__Input for this task__.
# # # #

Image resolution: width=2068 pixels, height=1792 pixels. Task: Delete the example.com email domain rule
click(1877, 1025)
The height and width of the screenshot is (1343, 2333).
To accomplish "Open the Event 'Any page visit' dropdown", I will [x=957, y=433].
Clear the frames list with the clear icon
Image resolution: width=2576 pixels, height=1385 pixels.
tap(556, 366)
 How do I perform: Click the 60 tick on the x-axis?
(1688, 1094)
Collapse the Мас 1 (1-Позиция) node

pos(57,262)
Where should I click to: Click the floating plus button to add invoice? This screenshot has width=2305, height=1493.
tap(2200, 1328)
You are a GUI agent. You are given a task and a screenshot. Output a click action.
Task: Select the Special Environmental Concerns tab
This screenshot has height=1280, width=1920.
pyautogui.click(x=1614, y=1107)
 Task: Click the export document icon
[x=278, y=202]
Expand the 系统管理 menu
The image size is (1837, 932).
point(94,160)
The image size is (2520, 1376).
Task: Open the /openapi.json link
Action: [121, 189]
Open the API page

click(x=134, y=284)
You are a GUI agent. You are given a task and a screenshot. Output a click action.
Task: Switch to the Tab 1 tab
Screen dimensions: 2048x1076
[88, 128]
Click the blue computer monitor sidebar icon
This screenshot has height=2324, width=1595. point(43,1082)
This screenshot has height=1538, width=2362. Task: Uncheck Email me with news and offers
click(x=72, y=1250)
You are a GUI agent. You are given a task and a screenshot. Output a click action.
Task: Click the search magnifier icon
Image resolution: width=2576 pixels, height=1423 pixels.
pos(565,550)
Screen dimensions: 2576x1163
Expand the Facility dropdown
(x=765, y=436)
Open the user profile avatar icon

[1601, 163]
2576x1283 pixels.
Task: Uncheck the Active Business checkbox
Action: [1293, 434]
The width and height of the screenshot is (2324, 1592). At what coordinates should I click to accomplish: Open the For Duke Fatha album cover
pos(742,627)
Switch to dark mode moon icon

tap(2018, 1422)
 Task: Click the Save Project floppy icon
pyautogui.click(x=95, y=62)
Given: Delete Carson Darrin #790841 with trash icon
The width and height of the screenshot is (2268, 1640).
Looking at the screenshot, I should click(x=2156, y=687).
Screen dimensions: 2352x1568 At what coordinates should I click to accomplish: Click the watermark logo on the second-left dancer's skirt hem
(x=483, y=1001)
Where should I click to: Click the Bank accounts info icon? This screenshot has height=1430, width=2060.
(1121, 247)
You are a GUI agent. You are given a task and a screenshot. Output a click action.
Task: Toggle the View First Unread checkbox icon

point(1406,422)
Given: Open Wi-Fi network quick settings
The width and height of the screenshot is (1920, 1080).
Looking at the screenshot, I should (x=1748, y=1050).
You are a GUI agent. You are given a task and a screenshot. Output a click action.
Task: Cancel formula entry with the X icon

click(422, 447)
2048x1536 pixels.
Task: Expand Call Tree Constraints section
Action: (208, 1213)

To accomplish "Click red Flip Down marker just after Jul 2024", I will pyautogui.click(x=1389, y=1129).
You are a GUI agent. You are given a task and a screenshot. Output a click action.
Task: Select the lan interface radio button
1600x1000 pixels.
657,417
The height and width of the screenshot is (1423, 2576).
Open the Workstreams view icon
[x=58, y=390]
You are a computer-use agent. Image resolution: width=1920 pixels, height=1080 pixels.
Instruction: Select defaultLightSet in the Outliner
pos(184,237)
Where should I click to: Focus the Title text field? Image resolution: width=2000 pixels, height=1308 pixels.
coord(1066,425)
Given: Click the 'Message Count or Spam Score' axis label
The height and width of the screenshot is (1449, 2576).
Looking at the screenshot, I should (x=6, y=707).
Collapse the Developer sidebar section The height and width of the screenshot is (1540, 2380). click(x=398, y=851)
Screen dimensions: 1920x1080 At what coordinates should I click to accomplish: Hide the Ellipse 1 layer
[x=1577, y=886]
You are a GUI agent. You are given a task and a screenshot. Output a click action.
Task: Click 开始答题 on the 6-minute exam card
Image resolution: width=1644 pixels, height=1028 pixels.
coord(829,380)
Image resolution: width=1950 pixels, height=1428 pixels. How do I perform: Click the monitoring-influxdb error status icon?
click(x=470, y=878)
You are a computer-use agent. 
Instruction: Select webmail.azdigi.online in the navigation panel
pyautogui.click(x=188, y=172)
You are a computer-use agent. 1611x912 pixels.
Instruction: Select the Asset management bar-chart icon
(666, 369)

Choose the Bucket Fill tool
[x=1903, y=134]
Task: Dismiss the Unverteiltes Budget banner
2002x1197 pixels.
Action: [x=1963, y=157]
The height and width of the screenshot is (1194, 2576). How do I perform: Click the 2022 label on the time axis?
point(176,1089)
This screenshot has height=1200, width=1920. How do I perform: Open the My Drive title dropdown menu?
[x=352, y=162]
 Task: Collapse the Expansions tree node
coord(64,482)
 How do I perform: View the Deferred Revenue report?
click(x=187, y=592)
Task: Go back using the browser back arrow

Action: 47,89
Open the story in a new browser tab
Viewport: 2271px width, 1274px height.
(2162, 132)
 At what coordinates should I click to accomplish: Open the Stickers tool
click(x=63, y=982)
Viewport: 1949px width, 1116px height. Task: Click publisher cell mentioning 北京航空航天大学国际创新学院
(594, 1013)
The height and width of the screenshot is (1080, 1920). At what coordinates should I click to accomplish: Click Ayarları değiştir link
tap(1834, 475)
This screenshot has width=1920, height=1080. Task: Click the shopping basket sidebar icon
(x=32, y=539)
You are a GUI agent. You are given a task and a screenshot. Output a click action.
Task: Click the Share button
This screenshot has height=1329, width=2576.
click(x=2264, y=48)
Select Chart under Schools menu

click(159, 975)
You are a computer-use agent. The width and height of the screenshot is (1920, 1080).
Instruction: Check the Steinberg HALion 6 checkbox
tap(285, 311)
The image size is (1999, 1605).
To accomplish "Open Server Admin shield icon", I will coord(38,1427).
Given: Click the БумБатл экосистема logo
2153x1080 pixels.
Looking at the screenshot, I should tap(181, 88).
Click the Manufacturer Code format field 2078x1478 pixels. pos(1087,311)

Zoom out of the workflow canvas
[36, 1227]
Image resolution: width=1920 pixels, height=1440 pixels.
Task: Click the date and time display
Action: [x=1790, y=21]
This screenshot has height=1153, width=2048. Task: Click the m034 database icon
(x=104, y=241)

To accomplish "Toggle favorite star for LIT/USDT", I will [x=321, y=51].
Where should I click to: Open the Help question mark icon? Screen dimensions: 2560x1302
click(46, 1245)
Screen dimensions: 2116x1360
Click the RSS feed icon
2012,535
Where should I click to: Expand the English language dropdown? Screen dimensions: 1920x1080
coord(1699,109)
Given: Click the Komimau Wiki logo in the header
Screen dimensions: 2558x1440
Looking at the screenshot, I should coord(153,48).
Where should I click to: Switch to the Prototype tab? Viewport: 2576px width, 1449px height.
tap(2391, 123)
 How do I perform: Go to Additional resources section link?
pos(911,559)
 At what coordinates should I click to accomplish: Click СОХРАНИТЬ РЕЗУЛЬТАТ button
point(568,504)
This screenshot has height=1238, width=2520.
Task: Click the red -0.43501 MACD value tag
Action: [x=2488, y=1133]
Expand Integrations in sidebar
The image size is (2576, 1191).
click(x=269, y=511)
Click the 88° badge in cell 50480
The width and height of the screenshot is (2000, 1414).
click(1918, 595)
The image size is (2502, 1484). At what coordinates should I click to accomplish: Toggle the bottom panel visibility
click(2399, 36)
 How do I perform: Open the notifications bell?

# # # #

All lines of the data that hold "will" need to be copied.

__Task response__.
To accomplish "Open the Event 'Any page visit' dropdown", I will [x=957, y=433].
To accomplish "Click red Flip Down marker just after Jul 2024", I will pyautogui.click(x=1389, y=1129).
To accomplish "Open Server Admin shield icon", I will coord(38,1427).
To accomplish "Toggle favorite star for LIT/USDT", I will [x=321, y=51].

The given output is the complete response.